(Records drawn from a dataset)

-- Opening Marker --

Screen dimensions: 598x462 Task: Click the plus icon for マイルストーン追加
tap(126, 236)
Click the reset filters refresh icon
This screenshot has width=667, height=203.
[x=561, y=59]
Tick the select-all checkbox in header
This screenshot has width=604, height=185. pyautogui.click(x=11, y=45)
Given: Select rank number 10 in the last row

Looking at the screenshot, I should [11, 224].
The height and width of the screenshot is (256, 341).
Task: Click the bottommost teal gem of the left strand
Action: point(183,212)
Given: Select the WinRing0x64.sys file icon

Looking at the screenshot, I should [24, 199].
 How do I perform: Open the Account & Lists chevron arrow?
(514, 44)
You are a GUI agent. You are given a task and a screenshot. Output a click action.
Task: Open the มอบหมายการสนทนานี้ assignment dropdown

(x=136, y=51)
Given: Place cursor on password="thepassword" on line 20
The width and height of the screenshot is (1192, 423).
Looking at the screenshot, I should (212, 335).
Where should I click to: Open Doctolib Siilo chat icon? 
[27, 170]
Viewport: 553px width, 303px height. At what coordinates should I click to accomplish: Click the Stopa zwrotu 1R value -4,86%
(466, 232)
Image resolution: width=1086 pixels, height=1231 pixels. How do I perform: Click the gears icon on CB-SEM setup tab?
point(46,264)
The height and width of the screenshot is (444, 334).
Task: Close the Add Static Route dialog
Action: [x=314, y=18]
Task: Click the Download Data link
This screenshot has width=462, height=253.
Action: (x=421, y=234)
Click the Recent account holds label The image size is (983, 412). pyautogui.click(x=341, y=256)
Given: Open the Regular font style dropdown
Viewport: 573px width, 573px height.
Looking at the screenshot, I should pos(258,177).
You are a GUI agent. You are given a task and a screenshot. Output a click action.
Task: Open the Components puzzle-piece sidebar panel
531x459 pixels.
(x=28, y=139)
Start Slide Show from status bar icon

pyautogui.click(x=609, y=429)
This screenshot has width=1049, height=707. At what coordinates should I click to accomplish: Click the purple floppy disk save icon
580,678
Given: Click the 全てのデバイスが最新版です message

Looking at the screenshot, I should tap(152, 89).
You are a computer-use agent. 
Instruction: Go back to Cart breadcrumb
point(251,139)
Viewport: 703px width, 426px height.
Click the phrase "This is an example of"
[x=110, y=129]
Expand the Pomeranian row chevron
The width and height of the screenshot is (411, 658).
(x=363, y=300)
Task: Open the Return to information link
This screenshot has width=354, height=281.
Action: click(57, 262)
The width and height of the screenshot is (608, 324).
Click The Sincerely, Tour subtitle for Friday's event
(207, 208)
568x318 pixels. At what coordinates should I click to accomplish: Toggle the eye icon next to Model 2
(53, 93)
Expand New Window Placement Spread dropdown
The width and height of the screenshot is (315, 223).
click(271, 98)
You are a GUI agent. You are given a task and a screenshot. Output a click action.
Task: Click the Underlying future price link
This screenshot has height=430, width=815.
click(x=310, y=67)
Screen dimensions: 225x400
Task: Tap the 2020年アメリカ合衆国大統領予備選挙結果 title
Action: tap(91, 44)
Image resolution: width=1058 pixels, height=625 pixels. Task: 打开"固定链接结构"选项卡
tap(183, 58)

-- Closing Marker --

_Your task_: Search the entries for "link" and copy out each line that has it.

_Solution to this task_:
Task: Click the Download Data link
Task: Open the Return to information link
Task: Click the Underlying future price link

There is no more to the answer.